How to Find Vector Sums of Magnitude and Direction
Mathematical operations on vectors are usually common when you are learning advanced mathematics or working in a physics classroom. One of the basic mathematical operations used often with vectors is the concept of finding sums of multiple vectors which requires the addition operation. This allows you to understand the net force that is present in a real-world motion scenario. You can add two vectors to determine the resultant (or result) of the two vectors. However, it is important to understand that direction plays an important part in finding out the result of adding two vectors.
Let us consider an example, and if you are moving a box of books horizontally, then the applied force is in the direction parallel to the x-axis. However, if you apply the force from upwards, the direction is downwards, and the box stays at the same place.
Let us take another example. Thomas and Clark play soccer for two different teams during physical education class in school. During an exhibition match, they came head-to-head and kicked the ball simultaneously in the opposite direction. Thomas kicked the ball with a force of 66N, while Clark kicked it with a force of 70N. Find out the net force of the ball.

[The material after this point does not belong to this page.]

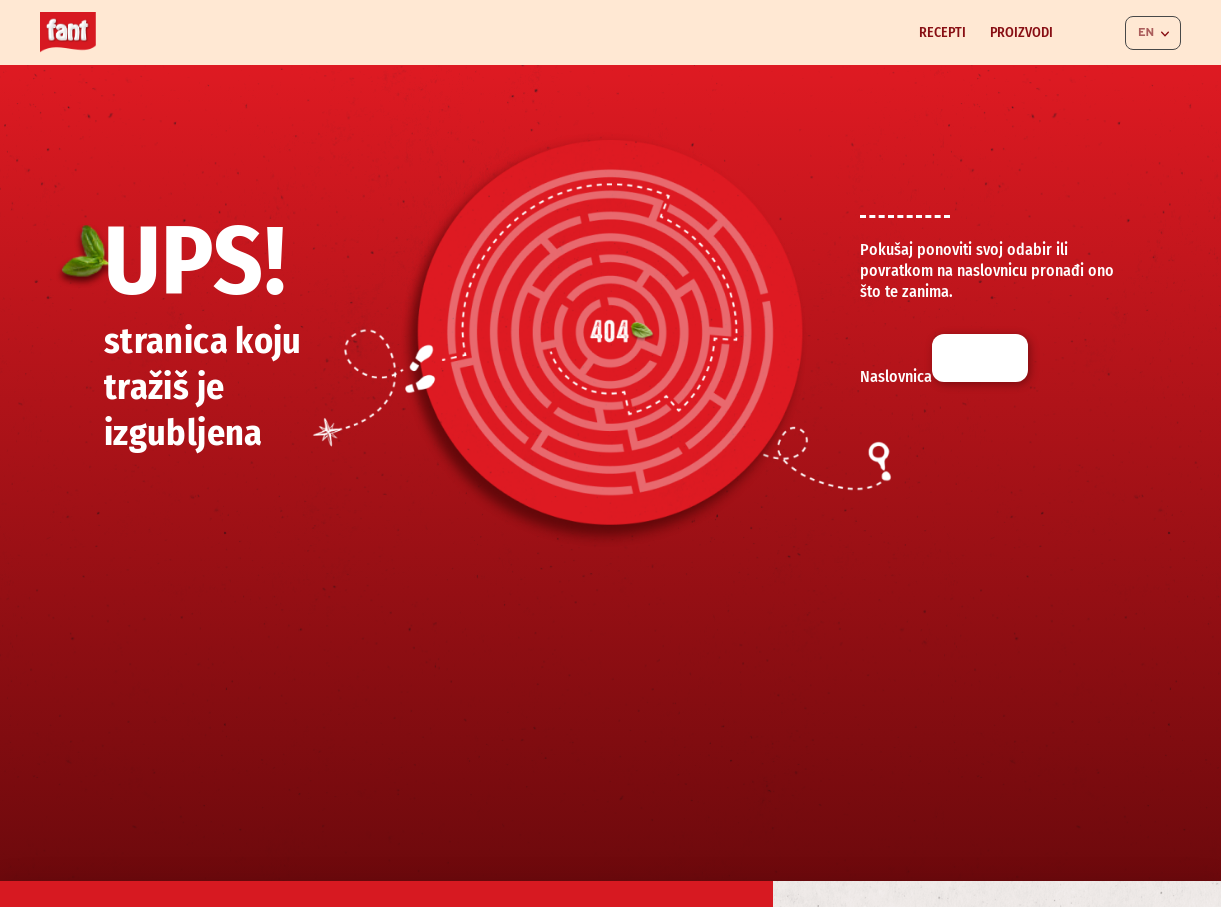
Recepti (942, 32)
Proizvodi (1021, 32)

Now, there are two forces acting on the ball. Thomas standing at one end applies a force of 66N on it, while the strong Clark kicked it back with 70N. That means Thomas' kick canceled out the force of Clark's kick. The force of Thomas and Clark's kicks are denoted by T and C respectively.
Resultant = C + T: Due to the opposite direction of the forces, the resultant will consist of vector subtraction. Resultant=C+(-T) | Resultant=70 - 66 | Resultant = 4N. The direction of the force is Clark's kick due to its increased value.